Slit3 Fragments Orchestrate Neurovascular Expansion and Thermogenesis in Brown Adipose Tissue

Brown adipose tissue (BAT) is an evolutionary innovation that enables placental mammals to regulate body temperature through adaptive thermogenesis. Brown adipocytes are embedded within an intricate network of blood vessels and sympathetic nerves that support their development and thermogenic function. Cold exposure activates BAT thermogenesis through the coordinated induction of brown adipogenesis, angiogenesis, and sympathetic innervation. However, how these distinct processes are coordinated remains unclear.

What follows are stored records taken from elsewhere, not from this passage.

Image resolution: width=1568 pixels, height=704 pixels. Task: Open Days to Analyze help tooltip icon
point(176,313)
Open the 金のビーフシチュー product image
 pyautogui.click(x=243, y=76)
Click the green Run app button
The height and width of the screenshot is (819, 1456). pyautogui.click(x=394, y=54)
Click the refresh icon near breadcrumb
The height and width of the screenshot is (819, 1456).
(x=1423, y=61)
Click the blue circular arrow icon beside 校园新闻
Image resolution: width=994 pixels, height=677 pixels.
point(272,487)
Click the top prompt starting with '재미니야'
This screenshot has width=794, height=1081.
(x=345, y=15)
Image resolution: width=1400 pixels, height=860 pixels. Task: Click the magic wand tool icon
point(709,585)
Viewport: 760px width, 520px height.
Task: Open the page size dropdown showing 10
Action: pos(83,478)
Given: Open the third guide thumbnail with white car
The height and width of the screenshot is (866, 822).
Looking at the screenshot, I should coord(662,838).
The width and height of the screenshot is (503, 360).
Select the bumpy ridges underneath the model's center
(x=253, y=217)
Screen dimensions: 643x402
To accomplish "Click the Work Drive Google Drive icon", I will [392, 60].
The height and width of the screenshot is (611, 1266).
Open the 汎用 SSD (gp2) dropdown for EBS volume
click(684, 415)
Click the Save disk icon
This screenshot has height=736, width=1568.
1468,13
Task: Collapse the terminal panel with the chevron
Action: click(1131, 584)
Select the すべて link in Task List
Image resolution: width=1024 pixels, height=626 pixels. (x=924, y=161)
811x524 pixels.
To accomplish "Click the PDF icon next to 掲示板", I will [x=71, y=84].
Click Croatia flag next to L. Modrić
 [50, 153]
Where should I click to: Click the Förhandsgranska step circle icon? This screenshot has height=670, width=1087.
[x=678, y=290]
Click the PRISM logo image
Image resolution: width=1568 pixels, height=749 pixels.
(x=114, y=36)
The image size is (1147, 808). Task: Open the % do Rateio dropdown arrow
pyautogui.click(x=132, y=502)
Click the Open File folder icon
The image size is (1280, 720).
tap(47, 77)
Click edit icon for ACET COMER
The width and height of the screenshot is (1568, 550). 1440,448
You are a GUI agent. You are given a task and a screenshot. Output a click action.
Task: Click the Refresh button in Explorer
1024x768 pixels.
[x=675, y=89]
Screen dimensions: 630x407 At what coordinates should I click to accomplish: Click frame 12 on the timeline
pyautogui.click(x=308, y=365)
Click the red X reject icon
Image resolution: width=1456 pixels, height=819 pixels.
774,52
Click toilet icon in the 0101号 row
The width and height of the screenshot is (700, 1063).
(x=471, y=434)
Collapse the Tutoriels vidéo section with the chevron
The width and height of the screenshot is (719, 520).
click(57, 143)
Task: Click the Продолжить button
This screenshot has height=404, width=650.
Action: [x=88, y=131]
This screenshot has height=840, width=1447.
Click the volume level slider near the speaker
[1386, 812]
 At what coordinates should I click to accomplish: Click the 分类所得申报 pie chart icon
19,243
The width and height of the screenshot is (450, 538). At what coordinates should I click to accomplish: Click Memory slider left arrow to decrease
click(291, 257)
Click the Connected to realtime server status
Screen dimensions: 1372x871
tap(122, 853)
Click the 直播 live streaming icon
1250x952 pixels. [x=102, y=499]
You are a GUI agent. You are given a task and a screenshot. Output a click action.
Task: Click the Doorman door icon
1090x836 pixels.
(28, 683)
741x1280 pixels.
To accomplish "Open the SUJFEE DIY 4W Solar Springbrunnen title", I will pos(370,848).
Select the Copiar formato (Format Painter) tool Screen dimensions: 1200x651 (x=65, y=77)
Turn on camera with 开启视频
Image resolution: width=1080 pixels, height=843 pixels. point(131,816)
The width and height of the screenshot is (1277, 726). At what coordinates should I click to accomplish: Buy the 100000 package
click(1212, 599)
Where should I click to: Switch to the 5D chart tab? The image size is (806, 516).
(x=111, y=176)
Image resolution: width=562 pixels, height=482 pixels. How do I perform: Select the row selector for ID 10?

Here, we show that fragments of Slit guidance ligand 3 (Slit3) drive crosstalk among adipocyte progenitors, endothelial cells, and sympathetic nerves. We demonstrate that adipocyte progenitors secrete Slit3, which regulates both angiogenesis and sympathetic innervation in BAT and is essential for BAT thermogenesis in vivo. Proteolytic cleavage of Slit3 generates secreted Slit3-N and Slit3-C fragments, which bind distinct receptors to stimulate angiogenesis and sympathetic innervation, respectively. We identify Plxna1 as a previously unrecognized receptor for Slit3-C and show that it is essential for sympathetic innervation and cold-induced neurite expansion in BAT. Moreover, we introduce bone morphogenetic protein 1 (Bmp1) as the first Slit protease identified in vertebrates. In summary, this work establishes a mechanistic framework for the coordinated regulation of sympathetic innervation and angiogenesis to enhance thermogenic function. The co-regulation of neurovascular expansion by distinct Slit3 fragments offers a bifurcated yet harmonized mechanism to ensure a synchronized BAT response to environmental challenges. Finally, this study provides the first evidence that adipocyte progenitors regulate tissue innervation, revealing a previously unrecognized dimension of cellular interaction within adipose tissue.